When we perform one experiment we have to measure several quantities and take some number of measurements for each of them. Those quantities can be things like positions, instants of time, and so forth.
The point is that we usually end up with a list of measurements $x_1,\dots,x_n$, being $n$ the number of measurements we made.
The important thing is: each $x_i$ corresponds actually to the same thing being measured. It is just that we measure the same thing several times and write down the values.
Once we have this list of measurements we take means, compute standard deviations and so on.
Now, when I asked this question on the answer it was said that when we make the measurements, each $x_i$ is a random variable and the mean is actually another random variable.
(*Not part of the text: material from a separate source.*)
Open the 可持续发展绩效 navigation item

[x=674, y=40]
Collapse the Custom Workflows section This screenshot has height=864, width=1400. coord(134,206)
I didn't understand that. In truth, my understanding of random variables is quite limited (all I remember of what I once studied on the topic is that random variables are functions defined in a probability space).
Now, I've always thought that on one experiment there was actually just one random variable $x$ which is a discrete random variable with possible values $x_i$ being the values we measured.
But now I see I was wrong all along and each $x_i$ is a random variable. But still, $x_i$ is a measured value, so it should be a number!
I'm quite confused with all of this. What I want to know is: why in one experiment, when we measure $x_1,\dots,x_n$ values of the same quantity, each $x_i$ is itself a random varaible? What is the correct way to reason about this?